With the carrier's recent acquisition of Dependable Highway Express, which has operations in Arizona, California and Nevada, reviewing the remaining 112 terminals still for sale from bankrupt carrier Yellow Corp. is a priority.
“There may be some properties in the southwest that may be more interesting to us today,” Miller said during the Inland Distribution Conference in Chicago earlier this month. He hopes good deals are available, adding, “we’ll see if we can find something that works for us and we get it for the right price.”
Miller was among several trucking and logistics executives who spoke at the conference, discussing opportunities and business shifts within the LTL segment following Yellow’s shutdown.
A. Duie Pyle is also examining the remaining terminals that weren’t sold during last year’s $2 billion real estate auction, said John Luciani, COO of LTL solutions.
A. Duie Pyle acquired four terminals last year and was among more than 20 successful bidders seeking to add doors in strategic spots near major population centers and highways.
“Doors are the key to our success in providing high levels of service to our customers,” Luciani said. “But at the end of the day, if you don’t have the yard space or technology or the door capacity, you become very inefficient and those inefficiencies drive up the cost.”

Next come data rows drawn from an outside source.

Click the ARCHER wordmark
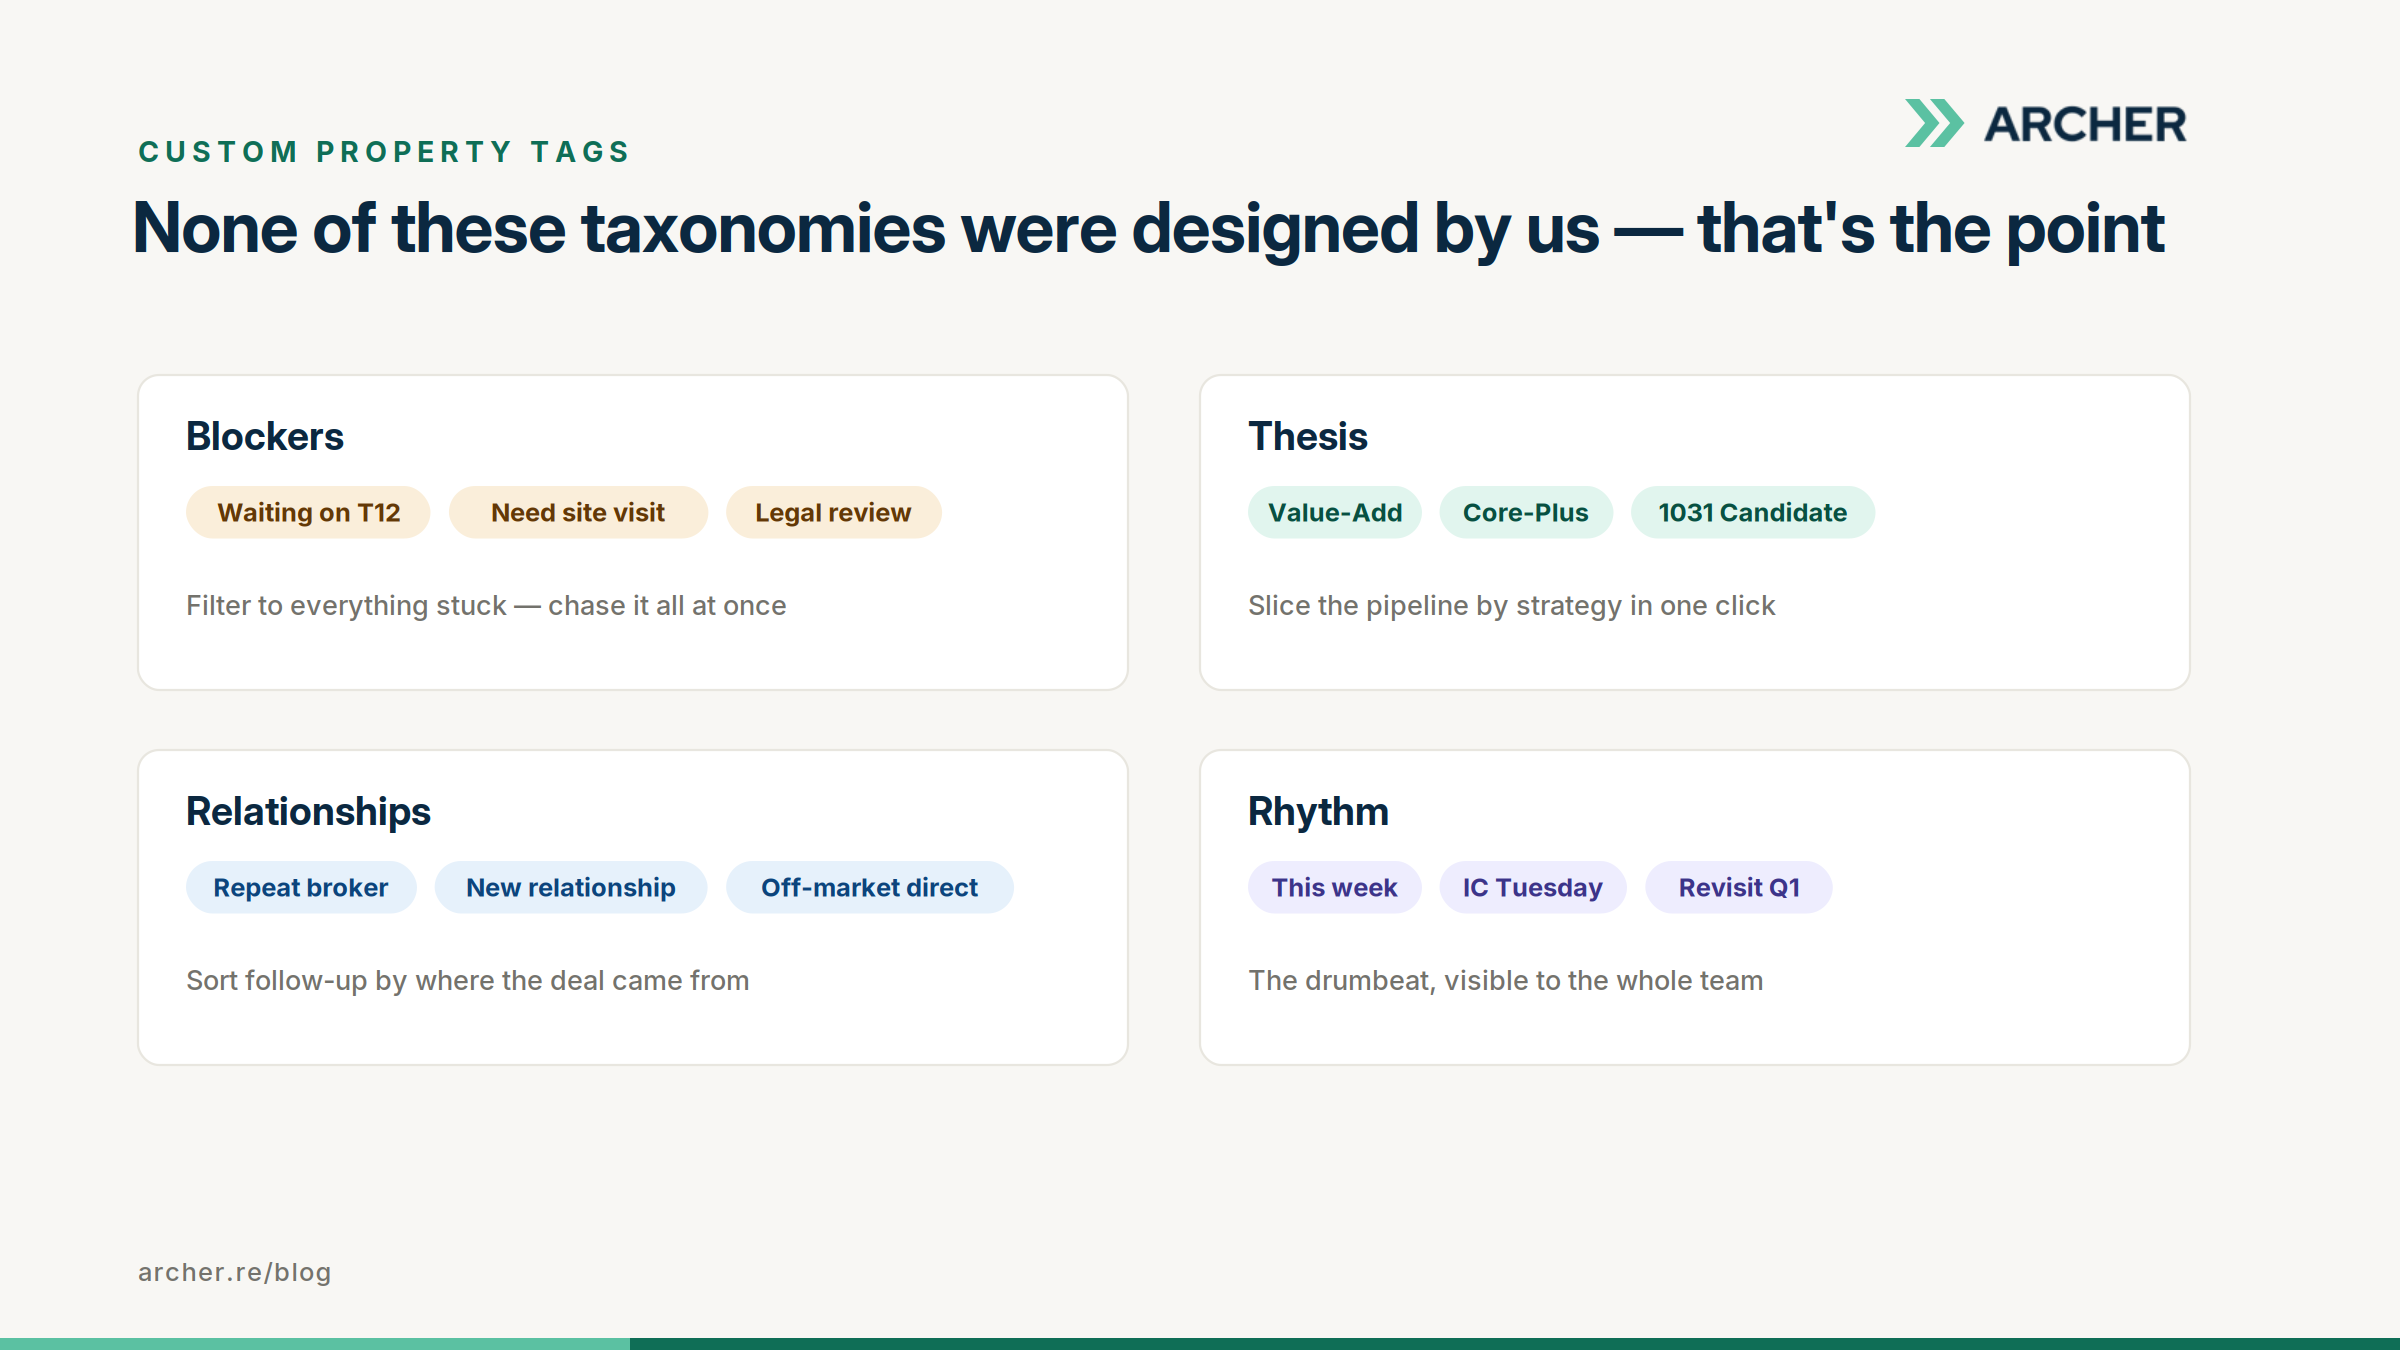 point(2085,124)
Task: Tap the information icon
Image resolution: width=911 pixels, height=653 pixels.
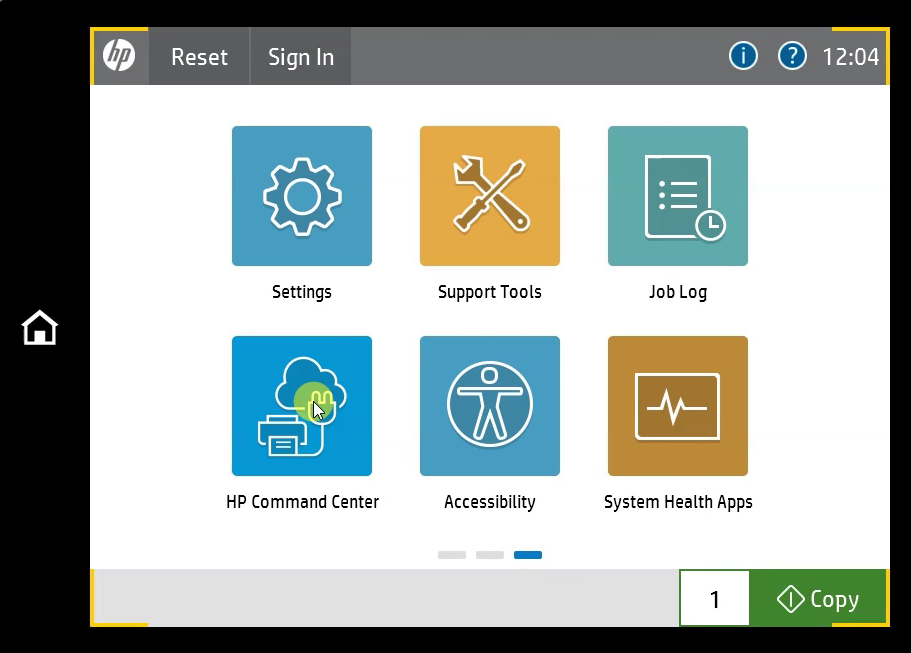Action: coord(743,56)
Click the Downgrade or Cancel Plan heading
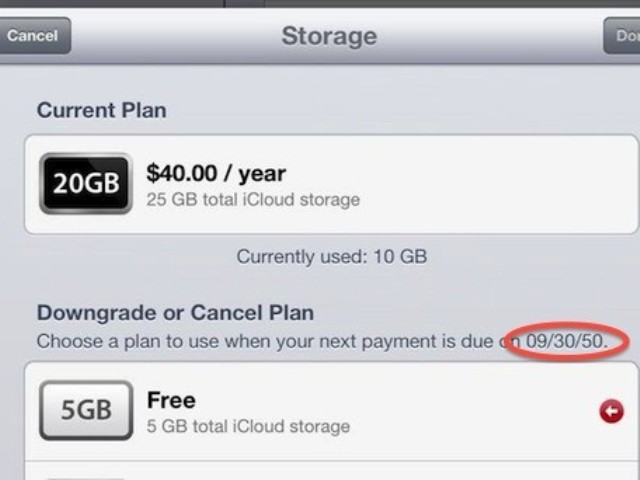The image size is (640, 480). (x=176, y=313)
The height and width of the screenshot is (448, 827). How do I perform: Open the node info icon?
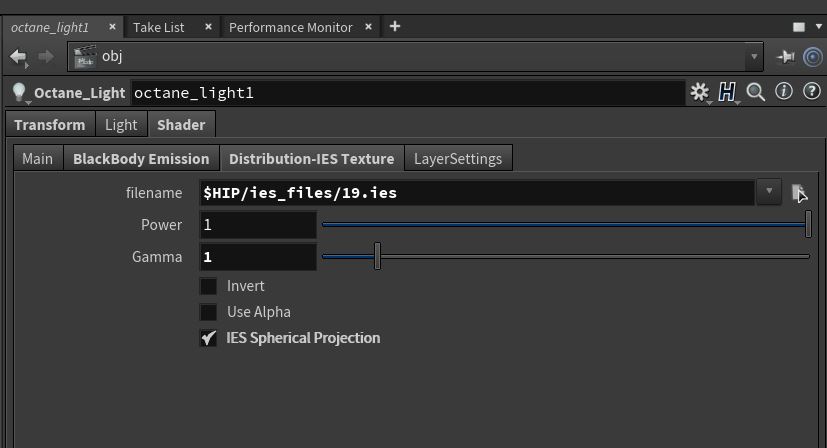(x=784, y=92)
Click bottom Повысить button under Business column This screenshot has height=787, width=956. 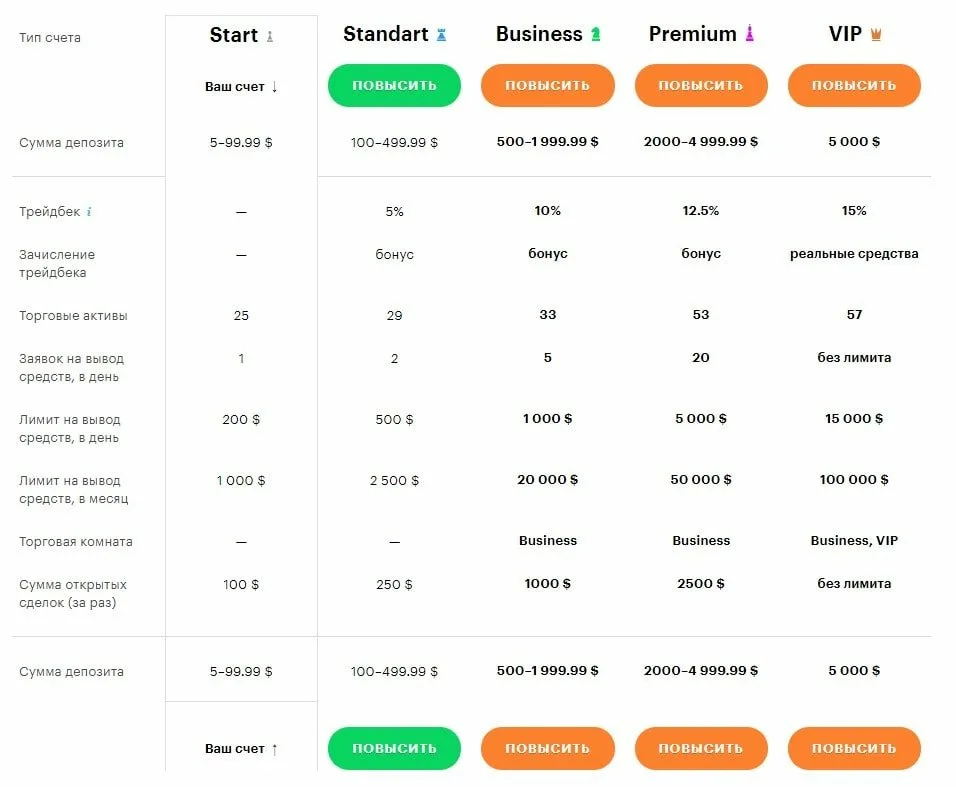tap(548, 749)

XPO, which spent $870 million on more than two dozen Yellow properties, does not plan to buy any of the remaining ones, East Division President Tim Staroba said.
XPO and others have gradually reopened their acquired terminals in recent months, and while Staroba says that adding more doors makes sense, the carrier is focused on those it has already acquired.
“‘How do you leverage all the assets more effectively?’ is what our focus really is right now,” he said.
Interested parties’ non-binding written bids of interest in the remaining terminals were opened Oct. 1, with a goal of selling all the properties by January. Scooter Sayers, founder of Sayers Logistics and a sales executive for Cubiscan, said interest remains in whatever is available, though buyers will be selective.
“It’s not just a capacity plan, I think that’s a big part of this … it’s the efficiencies that they’re gaining by being able to have the terminals in the right spot … the doors in the right spot,” Sayers said.
Roadrunner saw an opportunity when it acquired one of Yellow’s Atlanta terminals in a bankruptcy auction, which allowed it to expand its LTL service network to the Southeast.
Chris Jamroz, executive chairman and CEO of Roadrunner, said his company’s sole auction purchase was an investment for the future. Though he recognizes the growth potential, the current weak freight market means it will take time before the purchase yields dividends.
“We open up our capacity, but that capacity will not be utilized probably for the next two, three years, because it will take an incredible spike in demand to fill it up,” he said. But Jamroz added, “when the demand [inevitably] comes back, and when it comes back, [it] comes back fast, very fast.”